To assess the quality of the produced drawings in a non-biased experiment, we supplied an external expert in diatoms with the collection of produced 303 drawings in a random order. The expert had not been informed of the names or the number of the diatom species in the selection and asked to identify the species in each drawing. In total, 9 out of 13 present species were identified correctly, with 140 out of 303 diatoms in drawings identified to the species, and 225 out of 303 diatoms identified to the genus. The expert commented that in some misidentified cases, he had not previously encountered the species; while in other cases, a detailed representation of the raphe slits was required in the drawings to make a correct identification down to the species. On the whole, the expert was positive about the result of the experiment, pointing out that he correctly identified 9 out of 13 present species, which is comparable to the results of identification experiments in diatom photographs achieved by human experts in ADIAC project.

Experiment 2

In this experiment we measured the accuracy of our model in identification experiments with photographs. The experiment consisted of identifying diatoms whose images were not used for constructing the model. We used the standard ``leave one out'' approach, where the model was trained on all the specimens apart from one and the remaining specimen was identified using the trained model. We repeated the experiment omitting each specimen out of the total 178. We compared the identification accuracy between a model trained on the shape and contour length data, a model trained on the texture data only, and a model trained on shape, texture and contour length data.
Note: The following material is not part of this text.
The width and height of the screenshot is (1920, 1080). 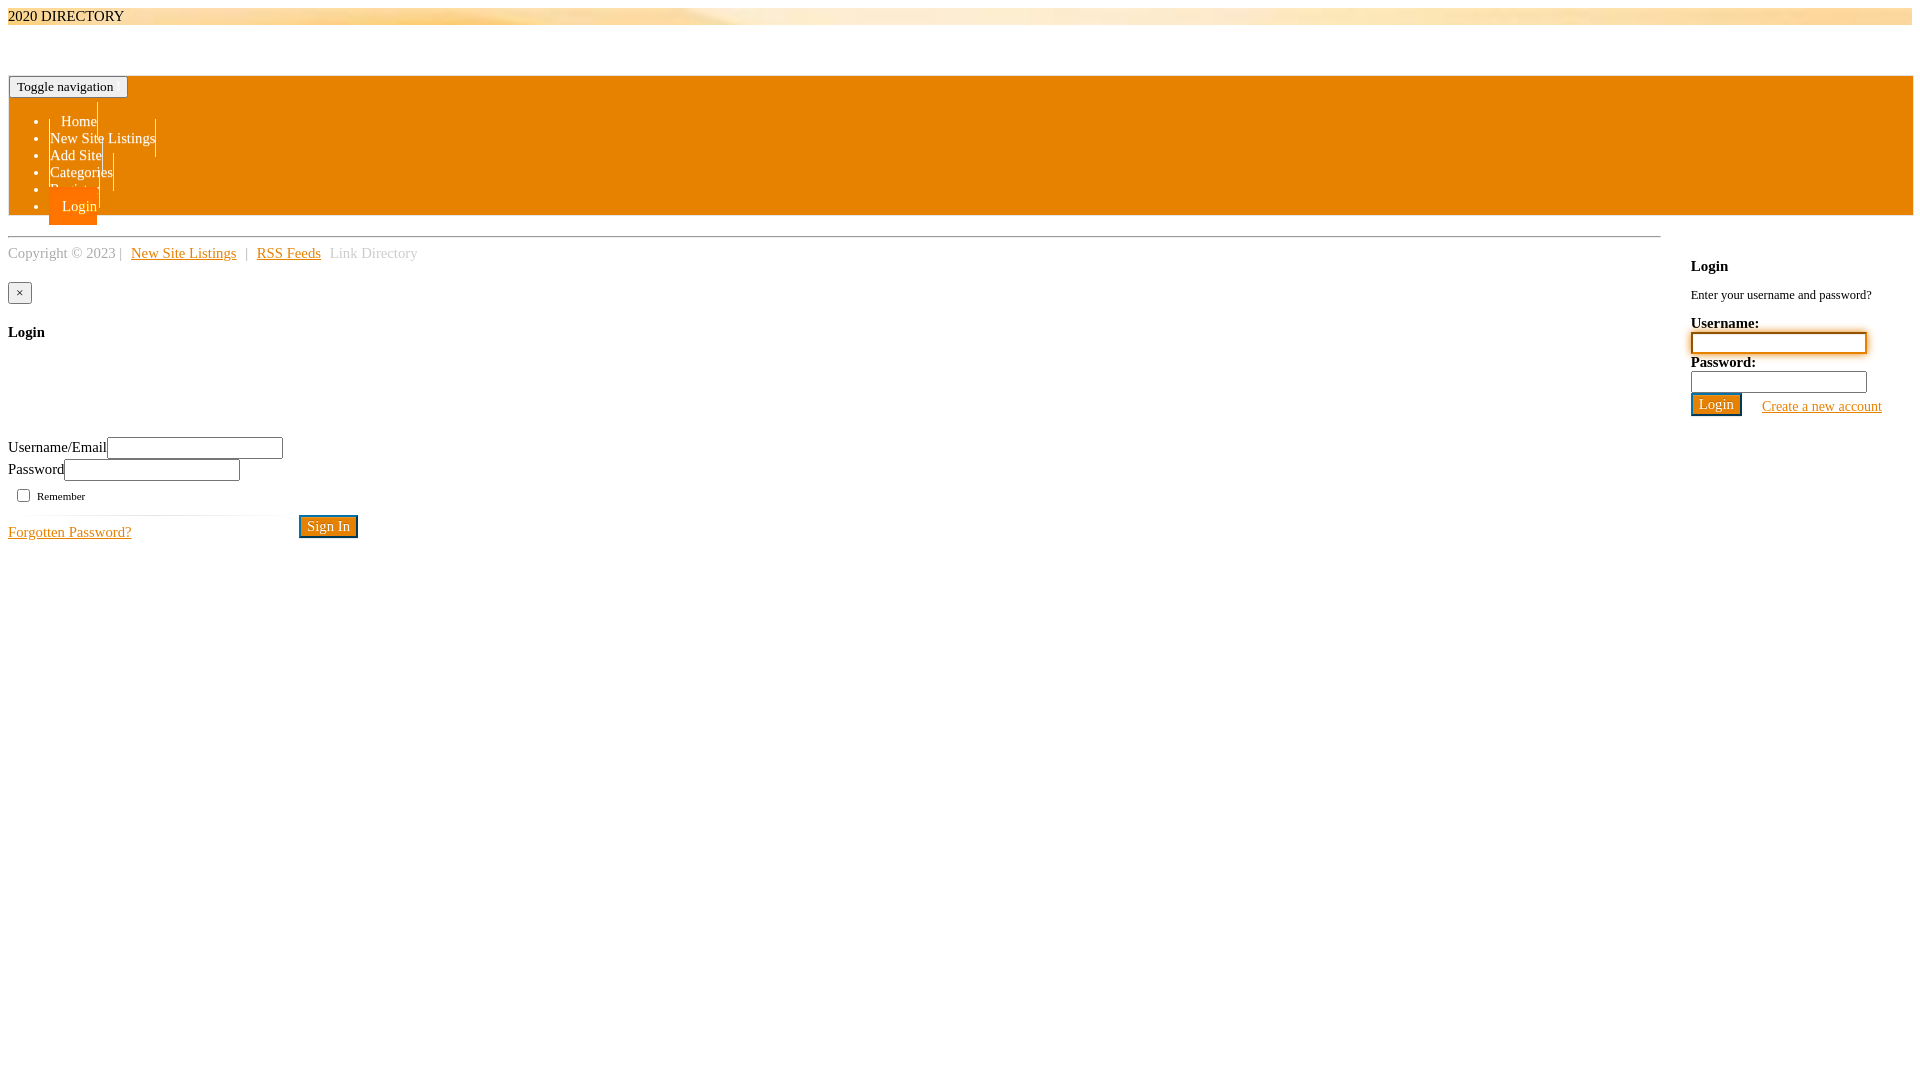 I want to click on Forgotten Password?, so click(x=70, y=532).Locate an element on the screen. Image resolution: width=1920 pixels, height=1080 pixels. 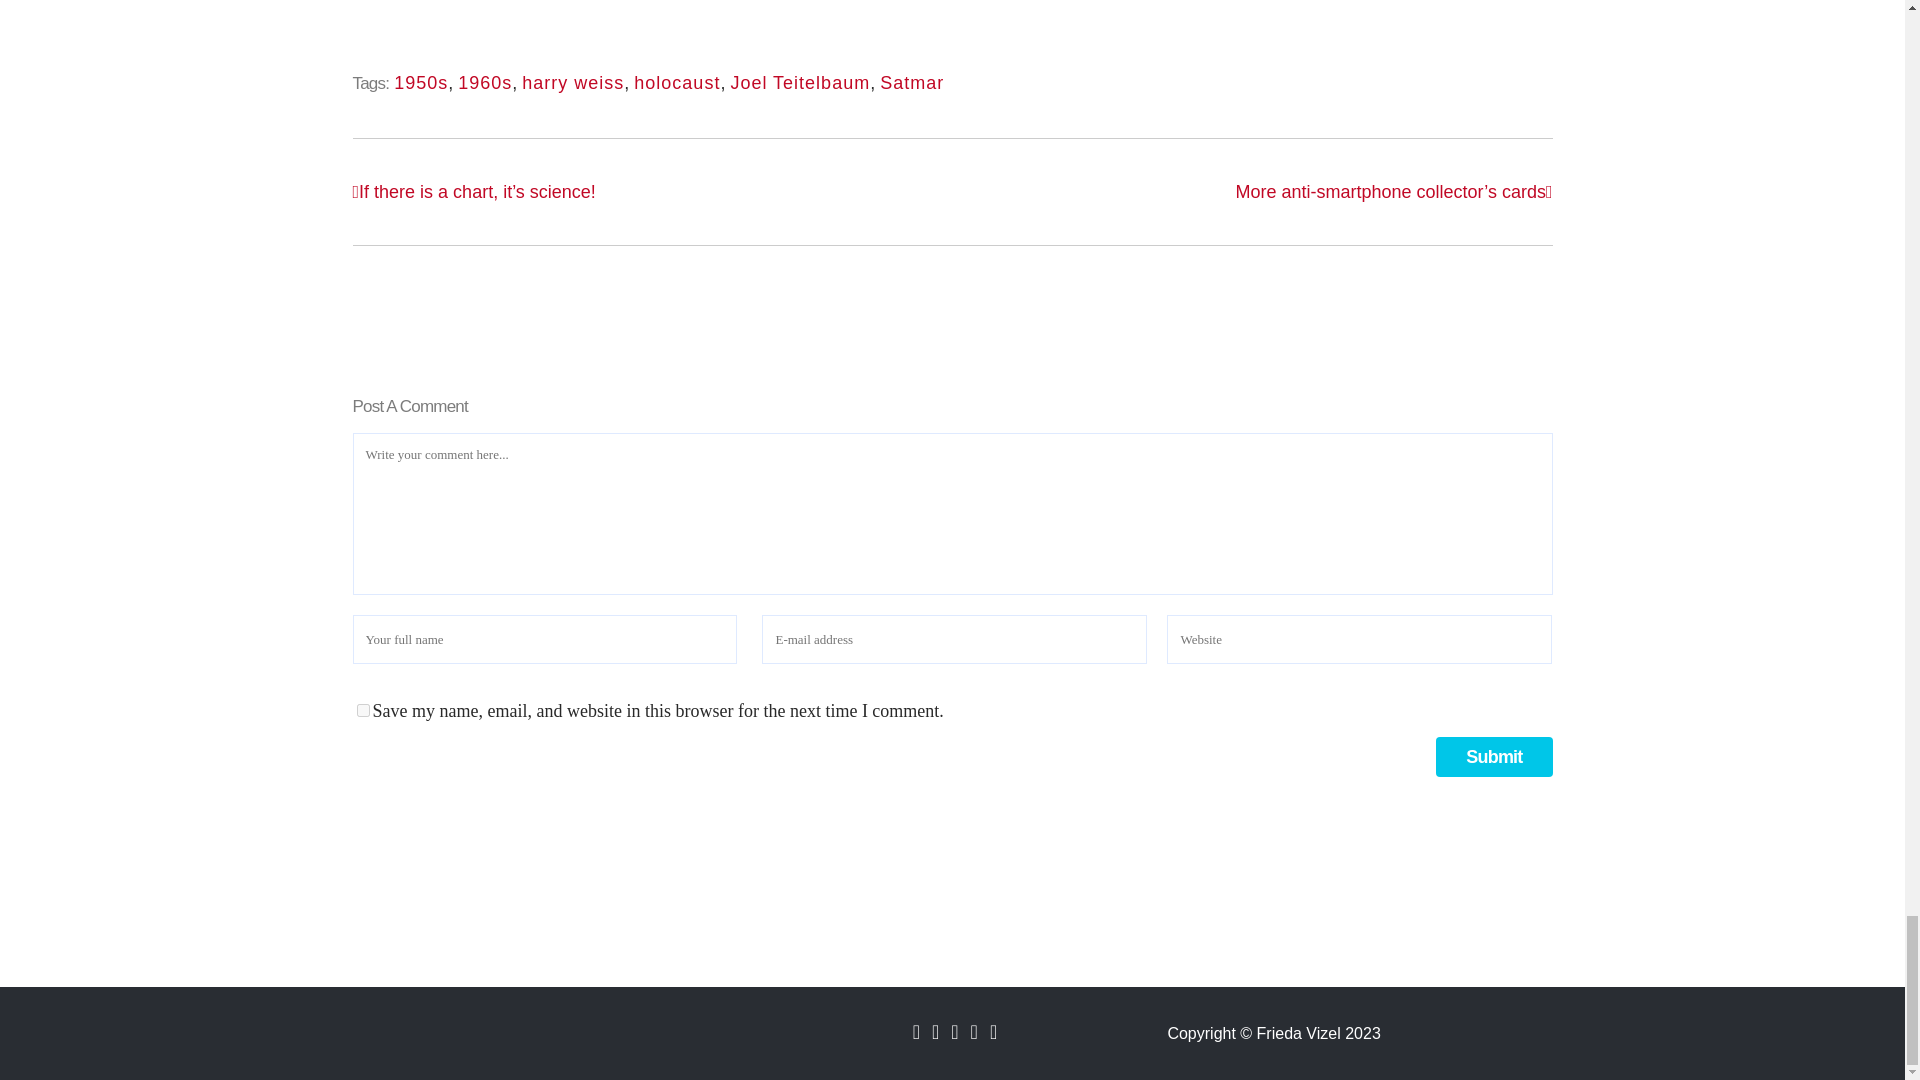
1950s is located at coordinates (420, 82).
The error rate when using the external contour and length data was 19.66\%. For the texture data only, the error rate was 6.18\%. Using shape, texture and contour length data the error rate decreased to 3.37\%, which is a significant improvement to using either contour or texture data alone, and is similar to the error rate achieved in the ADIAC project in similar experiments. Note, however, the data set used in the ADIAC included a larger number of species, some of which had non-stria patterns.
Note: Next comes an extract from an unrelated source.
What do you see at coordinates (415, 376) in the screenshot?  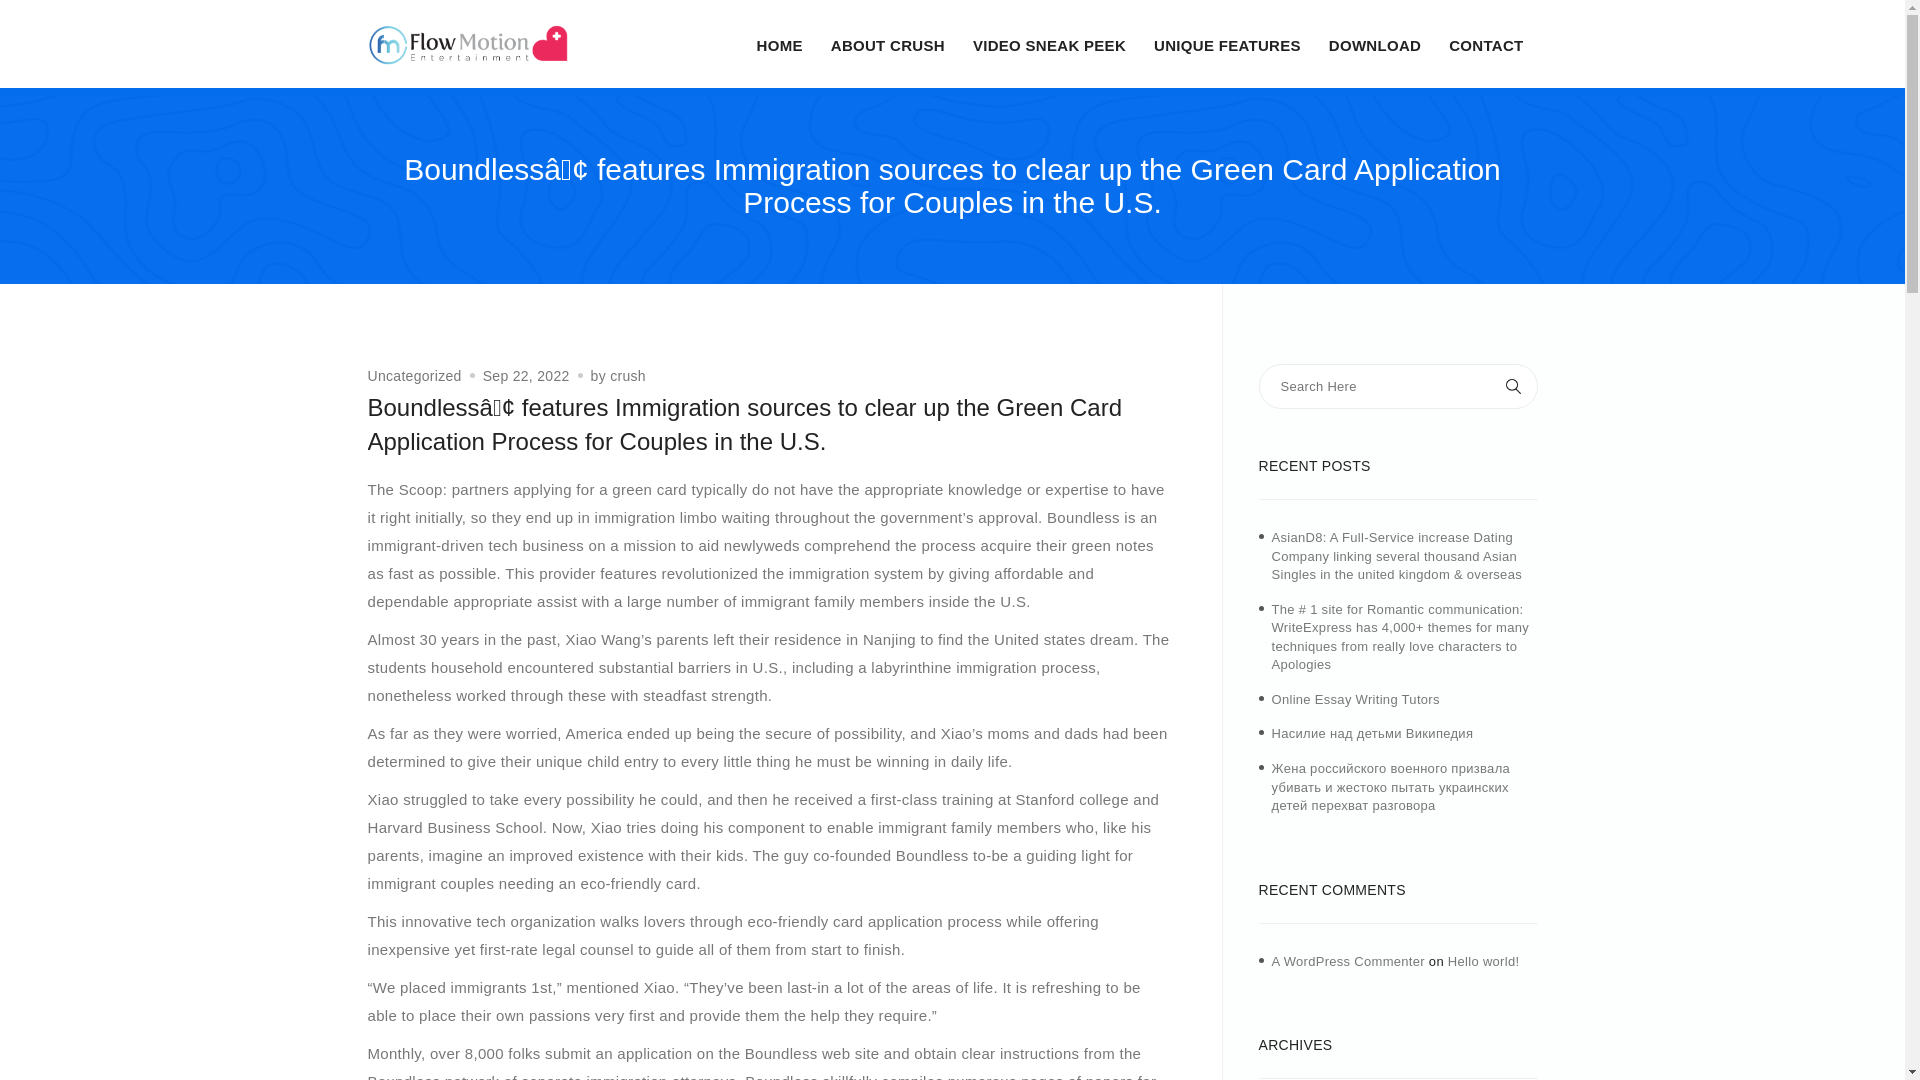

We used several other standard classification methods on the same data set in leave-one-out experiments for comparison with our model. Using Rifkin's implementation of a support vector machine with a linear kernel gave us a classification error rate of 6.18\% on the normalised data, and a 19.1\% error rate was achieved using OC1 decision tree approach on the raw data without prior normalisation.

The identification experiments presented in this section showed that our system performed better than the general classification methods we have tested on our data, and achieved similar identification rates to the system developed specifically for diatom identification in ADIAC project.